Paul Vacca

Complotisme: pourquoi le bon sens ne sert à rien

Paul Vacca Romancier, essayiste et consultant

Le bon sens est justement ce contre quoi se construit un argument complotiste. C’est la souche même de sa prolifération.

Pour infirmer les théories du complot, le bon sens voudrait qu’une arme soit efficace: le bon sens, justement. En effet, que dire de thèses aussi disparates que celle de la “Lune creuse”, la “5G dans les vaccins” ou le “Great Reset” (ce vaste complot des ultra-riches contre les pauvres pour faire accéder le monde à un nouvel ordre mondial qui serait à l’origine du coronavirus), sinon qu’elles sont toutes absurdes? Alors on se dit que plutôt que de penser à des dispositifs sophistiqués, distiller un peu de bon sens pourrait remettre de l’ordre dans tout cela et disqualifier ces thèses abracadabrantesques.

Le bon sens est justement ce contre quoi se construit un argument complotiste. C’est la souche même de sa prolifération.
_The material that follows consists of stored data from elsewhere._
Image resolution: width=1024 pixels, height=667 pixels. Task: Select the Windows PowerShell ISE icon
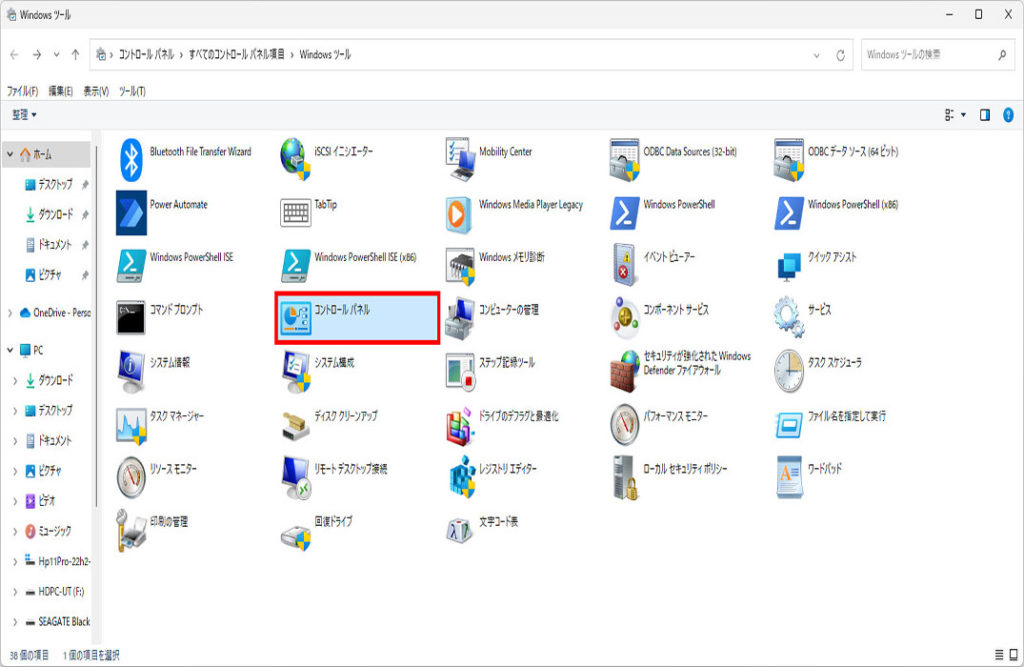tap(132, 263)
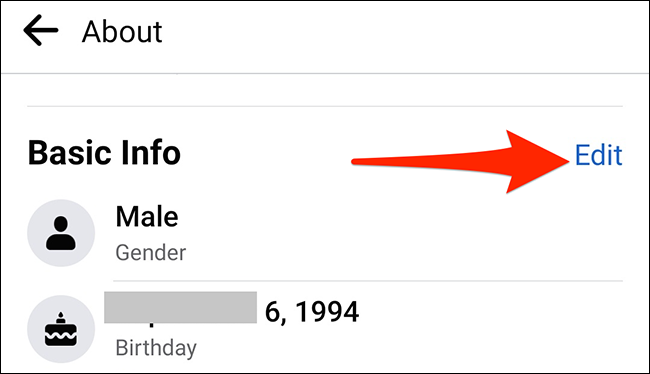The height and width of the screenshot is (374, 650).
Task: Select the "Male" gender value
Action: click(147, 216)
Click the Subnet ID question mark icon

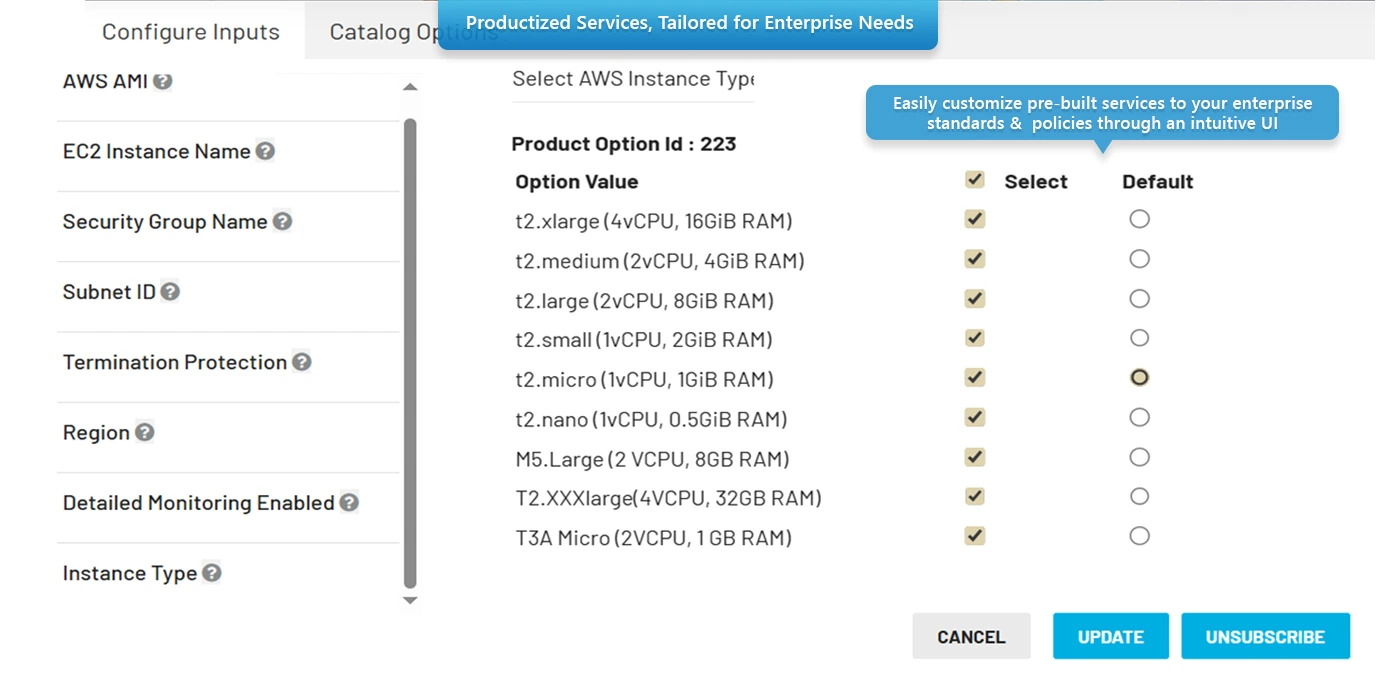click(170, 291)
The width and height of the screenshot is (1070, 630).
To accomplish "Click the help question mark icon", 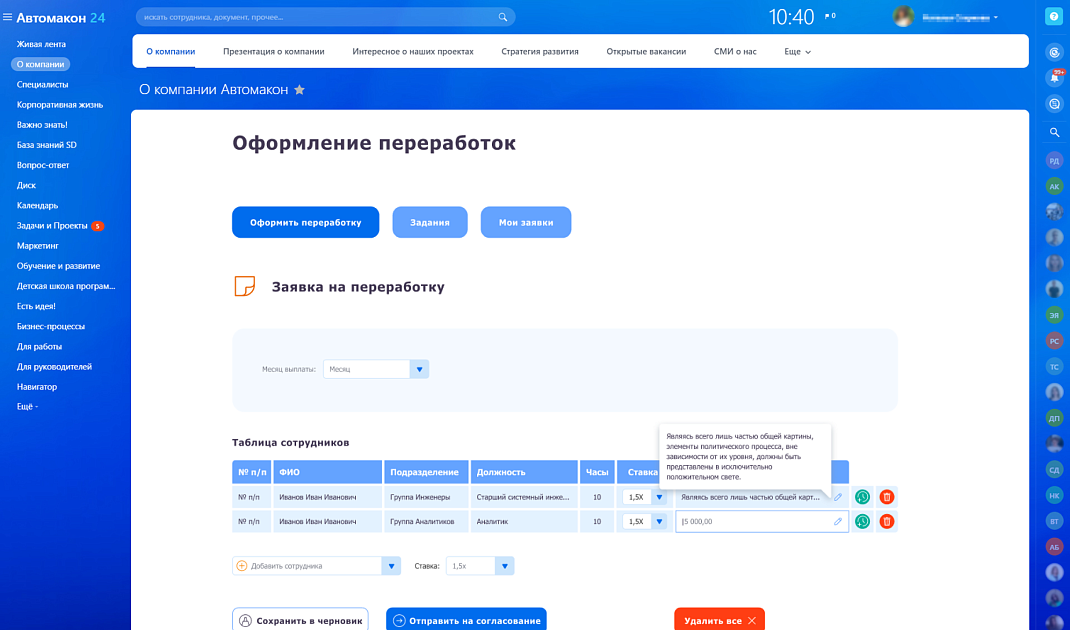I will coord(1053,17).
Or, les choses ne sont pas si simples. Pour prendre une métaphore en vogue: le bon sens constitue un très mauvais vaccin contre le virus complotiste. Ses effets thérapeutiques sont inexistants, voire contre-productifs. D’abord parce que le bon sens est justement ce contre quoi se construit un argument complotiste. C’est la souche même de sa prolifération. Le bon sens, c’est en effet le sens commun ou plus exactement le sens du commun. Et l’amateur de complot s’imagine être un personnage hors du commun. Lui n’est pas dupe de ce qu’il appelle les “médias mainstream” tout juste bons pour les moutons qui avalent docilement ce qu’on leur raconte. En appeler au bon sens revient à rajouter une pièce dans le juke-box: redonner du crédit à sa thèse paranoïaque. Car pour un “platiste”, affirmer que la Terre est plate n’est pas tenir un propos d’ordre géologique, mais réfuter une vérité qu’il estime imposée, une charge contre le bon sens.
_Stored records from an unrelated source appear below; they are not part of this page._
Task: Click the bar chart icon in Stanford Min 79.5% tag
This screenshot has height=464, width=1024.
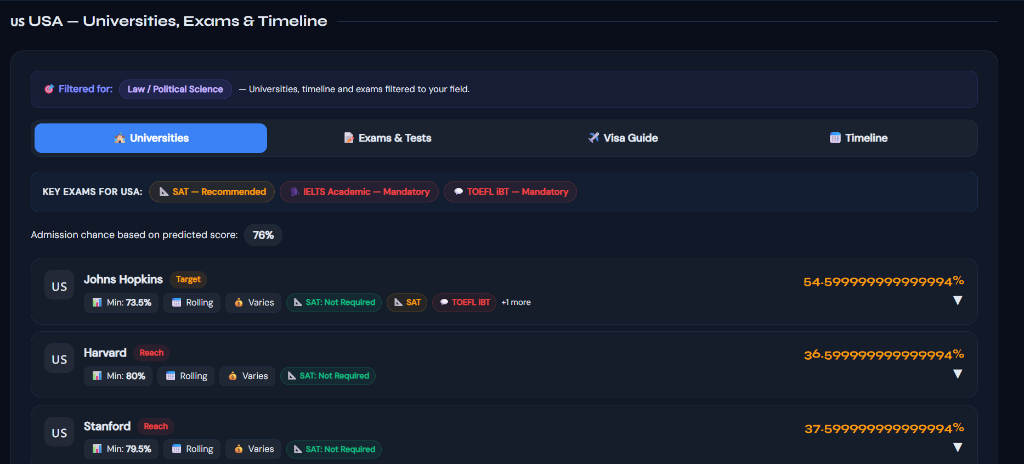Action: pos(97,449)
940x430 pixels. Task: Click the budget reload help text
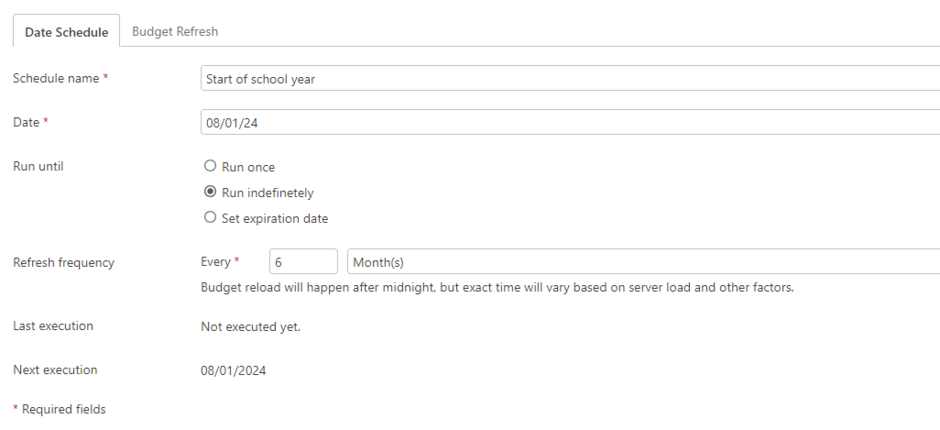497,287
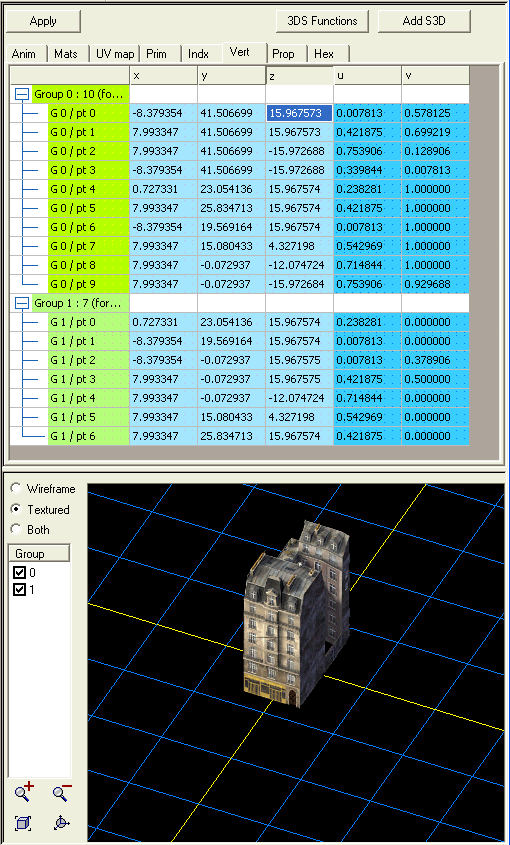Switch to the Mats tab

pyautogui.click(x=66, y=54)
Ensuite, parce que la science elle-même, et donc ce que l’on pourrait appeler la vérité, met elle aussi le bon sens au défi. Affirmer que la Terre tourne autour du Soleil (et non l’inverse), cela va dans une certaine mesure à l’encontre de notre bon sens. De même que si l’on se fie uniquement à notre bon sens, il est plus facile de croire que la Terre est plate – c’est l’expérience que nous en avons au quotidien – que de nous imaginer la tête vers le bas dans le vide de l’univers, maintenus par l’attraction terrestre. On peut par ailleurs trouver bizarres ceux qui disent que la Lune est creuse, mais le fait que nous apercevions des étoiles qui sont mortes depuis des millions d’années ne l’est-il pas tout autant? Comme le fait que plus un thé est infusé moins il contient de théine active est un démenti au bon sens. Bref, si l’on ne se fie qu’à notre bon sens, les vérités scientifiques sont tout autant absurdes, ou contre-intuitives si l’on préfère, que les théories du complot.
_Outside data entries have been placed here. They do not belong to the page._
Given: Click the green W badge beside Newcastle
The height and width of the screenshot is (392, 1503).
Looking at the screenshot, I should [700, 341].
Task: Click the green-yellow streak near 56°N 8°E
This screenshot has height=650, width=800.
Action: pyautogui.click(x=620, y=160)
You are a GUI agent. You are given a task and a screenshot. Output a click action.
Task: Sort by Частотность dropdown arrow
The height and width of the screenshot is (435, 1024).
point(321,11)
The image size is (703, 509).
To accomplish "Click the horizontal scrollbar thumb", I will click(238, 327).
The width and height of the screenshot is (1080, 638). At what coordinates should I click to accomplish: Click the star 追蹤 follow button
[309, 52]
Et enfin, parce le bon sens est tout aussi absurde. C’est juste une question de focale différente. Si le complotiste voit les choses en grand au niveau de la planète, voire de l’Univers, et ce jusqu’à en perdre le sens commun, le théoricien du bon sens, lui, opère dans un champ de vision réduit également jusqu’à l’absurde. Ainsi, quand un ministre affirme que “lorsqu’on a mal aux dents, on va chez le dentiste, et donc lorsque l’on est face au virus, on consulte les virologues”, il profère une affirmation de pur bon sens et, en tant que telle, irréfutable. Mais seulement si l’on reste dans le champ étroit dans lequel il s’inscrit. Or, le bon sens devient vite absurde. Car que fait-on si l’on a mal aux dents mais que notre maison brûle: on continue d’aller chez le dentiste ou on essaie d’éteindre l’incendie? En fait, comme le dit Philippe Noiret dans le film Les Ripoux, si le monde était guidé par le bon sens, “on irait tous mourir dans les cimetières”.